The Modern Mind May Be 100,000 Years Old
When I started learning about the Ice Age, the oldest known cave art dated to about 35,000 years ago—now it’s closer to 41,000 years. And while they seemed like a fairly intelligent species, Neanderthals weren’t thought to have been capable of creating art (the first confirmed Neanderthal cave art—an engraved crosshatch—was announced in 2014). Most researchers didn’t think our ancestors interbred with Neanderthals (but a number of them actually did around 60,000 years ago), and we definitely didn’t know that there was a third separate humanlike species called the Denisovans living in Ice Age Europe—and that some of us carry their genes, too. The remarkable fact is that all of us living today are the end product of an incredible story of success against all odds: Each of us carries DNA that stretches back in an unbroken line to the beginnings of humanity and beyond.
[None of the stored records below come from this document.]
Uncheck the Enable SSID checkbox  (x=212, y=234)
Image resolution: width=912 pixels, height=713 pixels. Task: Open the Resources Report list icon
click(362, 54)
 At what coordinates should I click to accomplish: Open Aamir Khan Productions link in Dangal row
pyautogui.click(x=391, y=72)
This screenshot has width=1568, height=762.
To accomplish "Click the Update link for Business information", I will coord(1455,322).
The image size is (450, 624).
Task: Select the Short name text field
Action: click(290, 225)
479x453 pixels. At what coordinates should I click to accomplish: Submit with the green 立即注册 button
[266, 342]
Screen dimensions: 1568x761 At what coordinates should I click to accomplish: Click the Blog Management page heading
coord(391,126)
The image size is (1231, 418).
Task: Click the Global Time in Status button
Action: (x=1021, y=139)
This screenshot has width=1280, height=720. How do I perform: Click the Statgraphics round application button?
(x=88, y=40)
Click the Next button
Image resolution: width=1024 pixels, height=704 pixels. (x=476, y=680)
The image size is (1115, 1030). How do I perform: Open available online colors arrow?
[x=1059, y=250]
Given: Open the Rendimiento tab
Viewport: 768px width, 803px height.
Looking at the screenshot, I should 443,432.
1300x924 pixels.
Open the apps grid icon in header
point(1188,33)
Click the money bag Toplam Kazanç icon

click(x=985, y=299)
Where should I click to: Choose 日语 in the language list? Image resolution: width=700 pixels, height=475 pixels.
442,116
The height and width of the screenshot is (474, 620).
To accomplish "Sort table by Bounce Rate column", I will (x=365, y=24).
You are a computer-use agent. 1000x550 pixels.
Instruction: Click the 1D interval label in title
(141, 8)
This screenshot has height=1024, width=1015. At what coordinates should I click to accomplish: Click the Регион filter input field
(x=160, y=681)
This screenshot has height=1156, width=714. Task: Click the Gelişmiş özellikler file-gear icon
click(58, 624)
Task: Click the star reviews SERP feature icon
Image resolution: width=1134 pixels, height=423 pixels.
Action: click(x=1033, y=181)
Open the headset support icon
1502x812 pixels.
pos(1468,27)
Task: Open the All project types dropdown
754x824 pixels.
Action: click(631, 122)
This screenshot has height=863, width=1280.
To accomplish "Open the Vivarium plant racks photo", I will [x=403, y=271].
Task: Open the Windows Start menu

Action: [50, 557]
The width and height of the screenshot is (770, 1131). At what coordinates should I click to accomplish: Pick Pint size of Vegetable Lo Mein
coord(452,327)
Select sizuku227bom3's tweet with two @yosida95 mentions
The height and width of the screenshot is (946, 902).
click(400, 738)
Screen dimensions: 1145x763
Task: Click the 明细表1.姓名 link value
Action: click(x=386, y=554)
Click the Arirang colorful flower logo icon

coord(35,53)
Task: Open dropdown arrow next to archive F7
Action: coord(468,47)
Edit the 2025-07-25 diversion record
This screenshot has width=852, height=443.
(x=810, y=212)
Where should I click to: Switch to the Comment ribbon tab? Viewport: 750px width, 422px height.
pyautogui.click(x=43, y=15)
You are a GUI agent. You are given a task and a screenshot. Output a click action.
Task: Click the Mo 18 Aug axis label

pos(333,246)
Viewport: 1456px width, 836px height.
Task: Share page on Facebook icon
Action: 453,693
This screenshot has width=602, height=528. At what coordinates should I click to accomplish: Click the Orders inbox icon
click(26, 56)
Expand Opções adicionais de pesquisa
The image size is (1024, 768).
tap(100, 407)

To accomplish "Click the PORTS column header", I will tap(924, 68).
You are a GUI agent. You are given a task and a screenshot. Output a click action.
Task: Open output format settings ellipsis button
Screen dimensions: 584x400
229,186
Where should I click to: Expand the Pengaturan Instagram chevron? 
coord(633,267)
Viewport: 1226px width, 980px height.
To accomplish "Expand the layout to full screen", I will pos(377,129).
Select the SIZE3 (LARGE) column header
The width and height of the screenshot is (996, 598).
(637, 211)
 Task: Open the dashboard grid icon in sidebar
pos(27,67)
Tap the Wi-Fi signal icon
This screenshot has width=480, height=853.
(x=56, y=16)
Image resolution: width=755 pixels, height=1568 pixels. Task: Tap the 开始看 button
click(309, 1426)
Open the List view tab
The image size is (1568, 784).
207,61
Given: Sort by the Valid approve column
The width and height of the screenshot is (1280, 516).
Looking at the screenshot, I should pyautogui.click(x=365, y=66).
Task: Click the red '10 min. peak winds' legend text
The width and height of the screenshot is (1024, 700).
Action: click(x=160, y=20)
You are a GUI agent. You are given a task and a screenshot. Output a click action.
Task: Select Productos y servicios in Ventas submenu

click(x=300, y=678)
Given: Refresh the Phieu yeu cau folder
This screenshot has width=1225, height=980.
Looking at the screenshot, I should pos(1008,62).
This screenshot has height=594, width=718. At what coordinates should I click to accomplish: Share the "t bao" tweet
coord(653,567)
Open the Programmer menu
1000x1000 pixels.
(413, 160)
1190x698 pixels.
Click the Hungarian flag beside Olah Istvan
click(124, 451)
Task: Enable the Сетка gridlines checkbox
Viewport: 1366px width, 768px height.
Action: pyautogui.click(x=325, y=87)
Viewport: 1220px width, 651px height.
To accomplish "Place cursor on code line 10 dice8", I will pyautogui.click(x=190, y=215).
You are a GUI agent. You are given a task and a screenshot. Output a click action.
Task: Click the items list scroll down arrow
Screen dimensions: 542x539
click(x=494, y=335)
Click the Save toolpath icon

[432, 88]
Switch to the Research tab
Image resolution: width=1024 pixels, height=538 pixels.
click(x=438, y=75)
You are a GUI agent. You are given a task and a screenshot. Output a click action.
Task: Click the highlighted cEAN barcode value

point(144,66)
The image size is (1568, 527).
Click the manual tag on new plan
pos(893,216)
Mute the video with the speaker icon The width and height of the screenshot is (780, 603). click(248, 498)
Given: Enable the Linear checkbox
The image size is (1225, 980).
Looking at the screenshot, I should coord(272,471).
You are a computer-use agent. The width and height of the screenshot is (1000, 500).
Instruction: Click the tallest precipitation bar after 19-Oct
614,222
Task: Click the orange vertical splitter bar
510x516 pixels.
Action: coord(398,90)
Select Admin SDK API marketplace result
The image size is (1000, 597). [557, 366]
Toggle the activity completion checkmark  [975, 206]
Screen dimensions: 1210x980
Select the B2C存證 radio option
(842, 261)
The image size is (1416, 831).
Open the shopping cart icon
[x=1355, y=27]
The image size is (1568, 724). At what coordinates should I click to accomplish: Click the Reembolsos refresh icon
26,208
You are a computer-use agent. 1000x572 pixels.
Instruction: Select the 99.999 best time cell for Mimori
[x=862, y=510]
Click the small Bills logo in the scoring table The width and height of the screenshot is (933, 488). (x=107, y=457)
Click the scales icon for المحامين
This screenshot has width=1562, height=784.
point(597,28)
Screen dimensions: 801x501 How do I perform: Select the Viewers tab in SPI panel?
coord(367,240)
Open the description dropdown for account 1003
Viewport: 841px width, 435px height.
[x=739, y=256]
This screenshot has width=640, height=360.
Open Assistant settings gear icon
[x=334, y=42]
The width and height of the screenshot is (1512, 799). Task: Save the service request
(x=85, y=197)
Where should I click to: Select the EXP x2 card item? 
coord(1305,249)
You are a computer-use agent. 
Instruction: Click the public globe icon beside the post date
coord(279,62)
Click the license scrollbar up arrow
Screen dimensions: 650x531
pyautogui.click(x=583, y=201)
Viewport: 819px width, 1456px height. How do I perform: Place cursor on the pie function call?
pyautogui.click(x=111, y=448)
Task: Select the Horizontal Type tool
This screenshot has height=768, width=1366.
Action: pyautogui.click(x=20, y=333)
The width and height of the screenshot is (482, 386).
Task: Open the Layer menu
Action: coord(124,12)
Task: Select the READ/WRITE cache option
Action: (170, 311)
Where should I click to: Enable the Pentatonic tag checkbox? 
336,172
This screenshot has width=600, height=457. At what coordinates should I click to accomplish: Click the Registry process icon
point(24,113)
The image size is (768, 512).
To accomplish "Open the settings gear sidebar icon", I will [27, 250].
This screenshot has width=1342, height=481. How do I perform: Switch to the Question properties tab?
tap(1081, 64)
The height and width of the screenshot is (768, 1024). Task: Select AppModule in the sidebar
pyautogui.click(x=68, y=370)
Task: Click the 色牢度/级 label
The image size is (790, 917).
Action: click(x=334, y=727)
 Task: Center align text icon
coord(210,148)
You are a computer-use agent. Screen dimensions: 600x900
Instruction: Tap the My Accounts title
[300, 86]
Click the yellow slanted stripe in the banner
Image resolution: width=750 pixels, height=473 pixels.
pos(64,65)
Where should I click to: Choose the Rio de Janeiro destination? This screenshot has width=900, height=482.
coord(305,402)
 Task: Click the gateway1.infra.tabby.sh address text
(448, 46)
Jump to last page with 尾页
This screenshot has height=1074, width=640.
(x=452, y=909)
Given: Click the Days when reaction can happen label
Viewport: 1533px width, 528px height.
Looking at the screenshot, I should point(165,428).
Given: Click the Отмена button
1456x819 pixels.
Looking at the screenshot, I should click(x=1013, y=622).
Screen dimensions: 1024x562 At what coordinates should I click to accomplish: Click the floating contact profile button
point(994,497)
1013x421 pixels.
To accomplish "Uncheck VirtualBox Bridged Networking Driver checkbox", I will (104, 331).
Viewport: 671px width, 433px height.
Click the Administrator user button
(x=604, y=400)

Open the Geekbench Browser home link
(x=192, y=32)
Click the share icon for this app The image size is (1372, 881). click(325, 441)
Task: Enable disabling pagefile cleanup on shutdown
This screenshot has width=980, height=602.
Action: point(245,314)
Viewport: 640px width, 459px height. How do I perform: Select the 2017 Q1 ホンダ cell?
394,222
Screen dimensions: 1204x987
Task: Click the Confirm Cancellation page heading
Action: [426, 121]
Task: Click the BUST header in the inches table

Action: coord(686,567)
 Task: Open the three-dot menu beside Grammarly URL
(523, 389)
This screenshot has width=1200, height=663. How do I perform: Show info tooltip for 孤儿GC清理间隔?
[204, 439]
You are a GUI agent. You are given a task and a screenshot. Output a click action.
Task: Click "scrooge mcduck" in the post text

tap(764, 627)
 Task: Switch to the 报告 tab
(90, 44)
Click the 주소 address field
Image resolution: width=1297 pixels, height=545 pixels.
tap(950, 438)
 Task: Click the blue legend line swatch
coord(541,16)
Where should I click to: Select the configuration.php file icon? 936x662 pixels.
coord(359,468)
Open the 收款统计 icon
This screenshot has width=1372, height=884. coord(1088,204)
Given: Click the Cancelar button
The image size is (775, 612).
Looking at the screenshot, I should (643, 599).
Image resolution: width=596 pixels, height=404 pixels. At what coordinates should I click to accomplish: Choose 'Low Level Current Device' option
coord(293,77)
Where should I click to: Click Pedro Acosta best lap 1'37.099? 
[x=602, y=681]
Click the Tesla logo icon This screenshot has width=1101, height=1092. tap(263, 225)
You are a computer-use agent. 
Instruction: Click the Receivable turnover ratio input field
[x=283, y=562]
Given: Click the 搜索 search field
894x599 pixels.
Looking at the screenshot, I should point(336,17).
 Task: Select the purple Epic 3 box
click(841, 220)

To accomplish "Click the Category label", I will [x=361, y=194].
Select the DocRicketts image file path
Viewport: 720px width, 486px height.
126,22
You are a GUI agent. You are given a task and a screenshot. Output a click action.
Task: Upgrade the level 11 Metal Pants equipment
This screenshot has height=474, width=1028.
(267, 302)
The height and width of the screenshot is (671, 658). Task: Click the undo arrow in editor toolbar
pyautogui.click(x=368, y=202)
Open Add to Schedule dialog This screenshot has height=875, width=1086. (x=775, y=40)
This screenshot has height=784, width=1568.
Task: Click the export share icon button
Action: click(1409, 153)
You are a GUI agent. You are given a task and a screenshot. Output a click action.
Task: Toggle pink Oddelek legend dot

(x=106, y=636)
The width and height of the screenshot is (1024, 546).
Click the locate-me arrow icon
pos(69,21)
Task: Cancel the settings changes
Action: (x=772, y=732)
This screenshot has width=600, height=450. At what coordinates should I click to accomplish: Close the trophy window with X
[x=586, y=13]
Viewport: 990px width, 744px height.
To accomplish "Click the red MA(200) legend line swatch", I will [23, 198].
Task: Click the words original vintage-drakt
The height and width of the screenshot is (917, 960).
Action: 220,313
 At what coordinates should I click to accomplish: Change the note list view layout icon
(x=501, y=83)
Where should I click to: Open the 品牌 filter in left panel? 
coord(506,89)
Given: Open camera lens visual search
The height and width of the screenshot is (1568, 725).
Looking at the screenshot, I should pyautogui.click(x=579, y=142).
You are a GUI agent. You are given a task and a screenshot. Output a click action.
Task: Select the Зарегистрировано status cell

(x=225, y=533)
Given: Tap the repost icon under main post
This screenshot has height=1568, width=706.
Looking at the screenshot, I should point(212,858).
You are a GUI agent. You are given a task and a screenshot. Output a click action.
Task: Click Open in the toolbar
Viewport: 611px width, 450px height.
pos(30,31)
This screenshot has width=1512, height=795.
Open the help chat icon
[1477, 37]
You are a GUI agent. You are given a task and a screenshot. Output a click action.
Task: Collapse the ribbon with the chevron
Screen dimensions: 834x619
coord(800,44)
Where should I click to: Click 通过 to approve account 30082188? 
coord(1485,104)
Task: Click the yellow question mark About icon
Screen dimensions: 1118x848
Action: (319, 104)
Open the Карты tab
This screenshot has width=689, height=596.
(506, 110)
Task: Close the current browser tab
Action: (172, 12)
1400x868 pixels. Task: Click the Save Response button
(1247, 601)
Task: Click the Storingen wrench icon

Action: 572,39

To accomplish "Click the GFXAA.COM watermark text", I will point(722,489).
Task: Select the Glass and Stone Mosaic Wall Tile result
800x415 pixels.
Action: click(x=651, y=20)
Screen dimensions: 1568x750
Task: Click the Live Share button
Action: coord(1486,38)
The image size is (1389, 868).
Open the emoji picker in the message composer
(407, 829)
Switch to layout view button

Paleoanthropologists have to be fairly flexible and open-minded about our theories, as we just never know when a new discovery or innovative research project could reveal previously unknown possibilities. I encountered this ground-shifting experience firsthand while working on the initial stage of my database of Ice Age symbols. At that point my goal was to gather all available information about the signs from existing sources (archaeological reports, academic articles, cave art books, etc.) and build it into inventories that I could then use to compare signs between rock art sites.
The prevailing opinion in Paleolithic art at that time was that Europe was the birthplace of art, invented by the first modern humans soon after their arrival on the continent. Based on this time line, the cave signs were thought to have started out around 35,000 years ago as simple, crude markings. Only much later—say, around 20,000 years ago—did the number, variety, and sophistication of the abstract motifs supposedly increase as the artists mastered this new ability. This was the assumption I was working with when I first started to compile those inventories back in 2007/8. I thought I would find only a small number of rudimentary signs at early sites, followed by the predicted increase over time.
I was wrong.
At first I had only a hunch that I was wrong—along with much of the literature. The thing with building a database is that you can only do it one site at a time, and it’s not until the end, when all the data have been assembled, that you can finally run tests to see larger patterns emerge. However, even as I sifted through hundreds of pages about the art, I sensed I was seeing a fairly wide variety of signs, even at the earliest sites. I resisted the urge to run the data before they were all in and complete, though.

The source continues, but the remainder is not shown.